__Texto de origem__.
+===+

Marido de Viviane Luiz e um dos autores dos livros, o quilombola e agricultor familiar Laudessandro Marinho da Silva afirma que as publicações são uma parceria entre quatro representantes quilombolas e dois ilustradores. “Buscamos traduzir nossa vida em palavras. A maior dificuldade foi amarrar a escrita, trazendo-a para a linguagem infantojuvenil. Nossa principal bandeira é o reconhecimento territorial, a regularização fundiária, e essa luta foi transposta para as obras”, enfatiza. Viviane Luiz concorda com Silva e diz que, se hoje mandarem alguém para a roça, isso será visto como um elogio, pois é lindo mexer na terra. “Que a nossa perspectiva de futuro não exija uma mudança para a cidade, pois queremos continuar no nosso território e viver bem dentro dele”, enfatiza.  

Para ver no Sesc
VIVA A ROÇA!
De 21 de setembro até 2 de fevereiro de 2025, o Sesc Registro apresenta a exposição Roça É Vida, que esteve em cartaz no Museu Afro Brasil

Ilustração de Vanderlei Ribeiro no livro Na companhia de Dona Fartura – Uma história sobre cultura alimentar quilombola (2022).

+===+

__Os dados__.

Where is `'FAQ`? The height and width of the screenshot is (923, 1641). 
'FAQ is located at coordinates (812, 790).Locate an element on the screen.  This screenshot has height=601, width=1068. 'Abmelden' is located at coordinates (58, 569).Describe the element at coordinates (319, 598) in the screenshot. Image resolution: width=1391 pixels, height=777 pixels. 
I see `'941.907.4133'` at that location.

+===+

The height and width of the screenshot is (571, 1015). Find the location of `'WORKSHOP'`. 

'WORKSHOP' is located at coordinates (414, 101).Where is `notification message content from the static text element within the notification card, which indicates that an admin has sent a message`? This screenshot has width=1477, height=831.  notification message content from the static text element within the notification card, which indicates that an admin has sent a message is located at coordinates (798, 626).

+===+

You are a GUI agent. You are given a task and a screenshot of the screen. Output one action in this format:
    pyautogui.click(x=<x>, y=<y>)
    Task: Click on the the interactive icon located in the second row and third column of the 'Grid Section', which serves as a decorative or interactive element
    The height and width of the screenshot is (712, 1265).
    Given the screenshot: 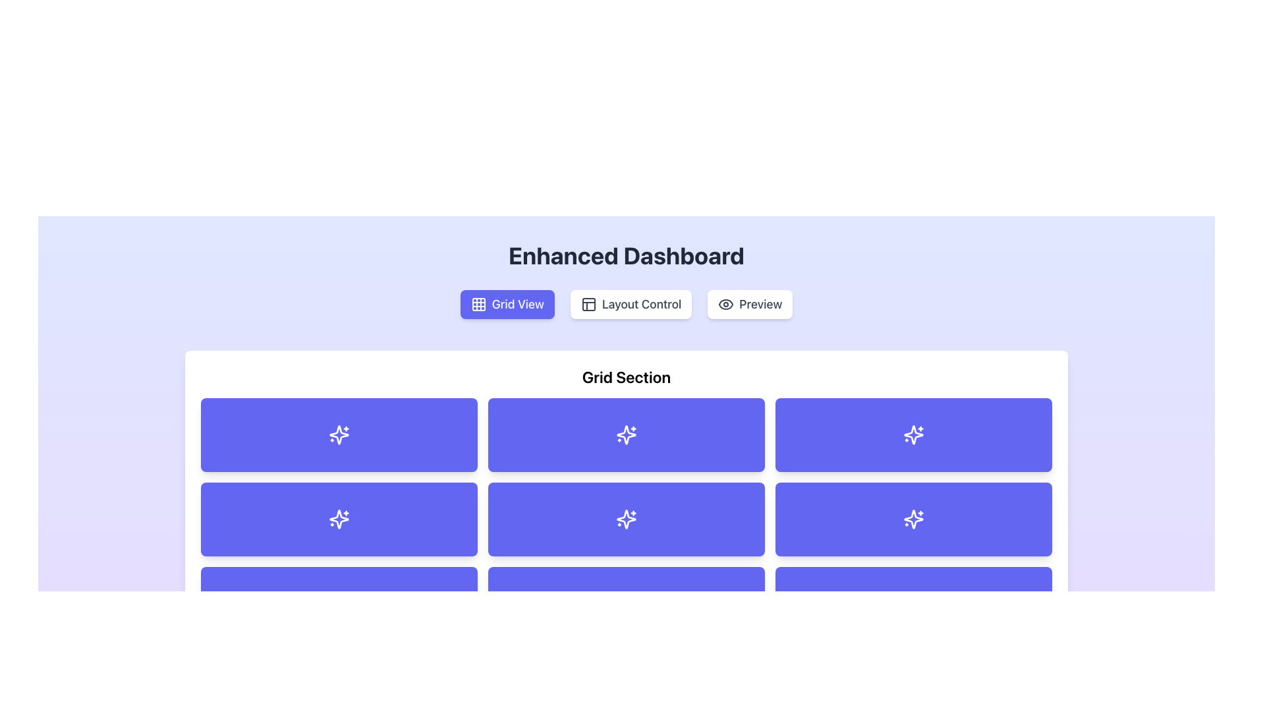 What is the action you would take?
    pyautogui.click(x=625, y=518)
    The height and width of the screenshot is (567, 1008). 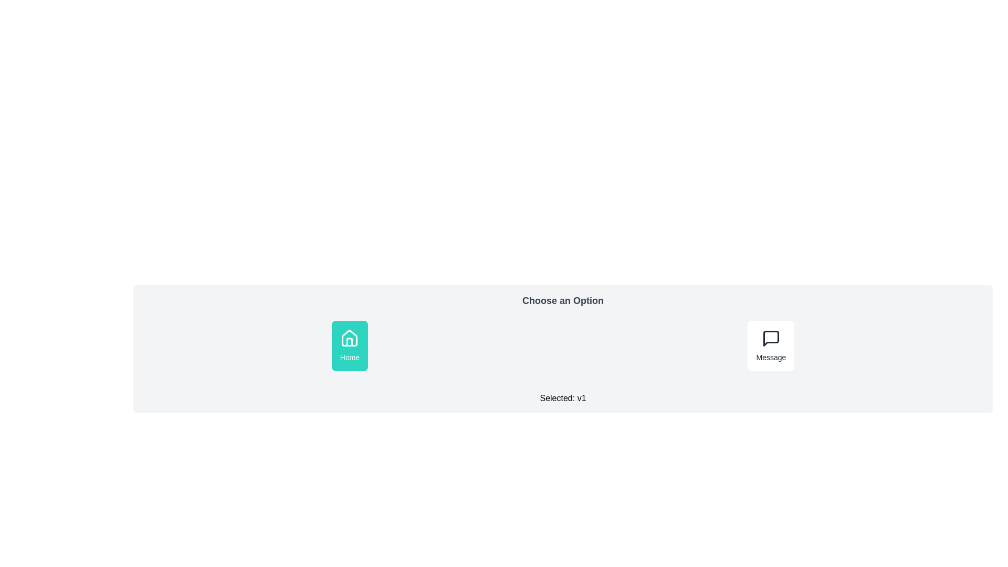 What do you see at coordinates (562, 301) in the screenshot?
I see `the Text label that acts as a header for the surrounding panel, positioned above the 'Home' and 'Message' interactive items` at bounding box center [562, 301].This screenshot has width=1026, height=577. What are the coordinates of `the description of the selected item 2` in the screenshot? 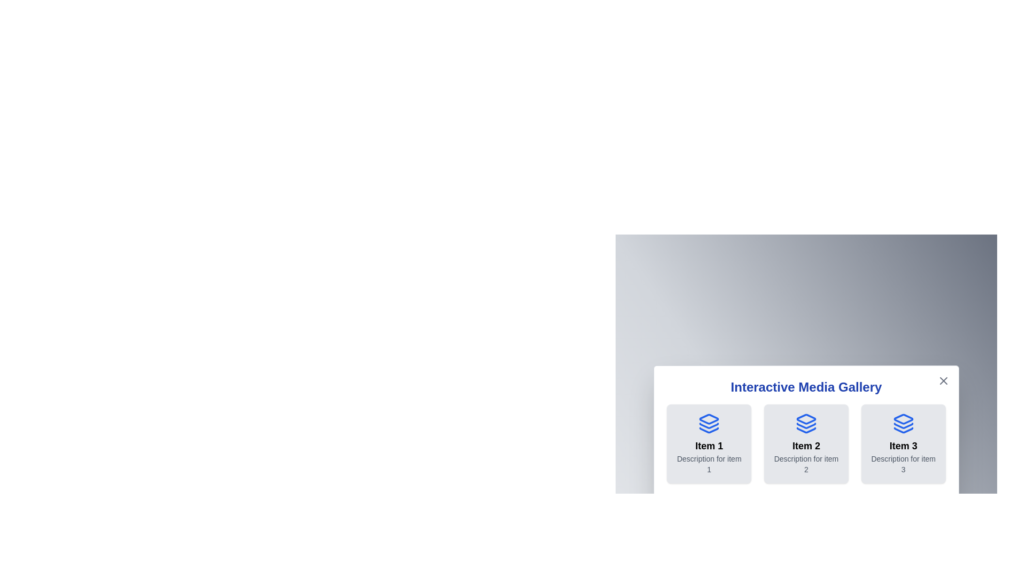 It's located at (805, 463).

+===+

__Instruções de trabalho__.
1. Quais pessoas aparecem no texto de origem com nome e sobrenome?
2. Copie do texto de origem, sem nenhuma alteração, o trecho que abre com as palavras que contêm "De 21 de setembro" e fecha com "alimentar quilombola (2022).".

__Respostas numeradas__.
1. Viviane Luiz; Laudessandro Marinho da Silva; Vanderlei Ribeiro

2.
De 21 de setembro até 2 de fevereiro de 2025, o Sesc Registro apresenta a exposição Roça É Vida, que esteve em cartaz no Museu Afro Brasil

Ilustração de Vanderlei Ribeiro no livro Na companhia de Dona Fartura – Uma história sobre cultura alimentar quilombola (2022).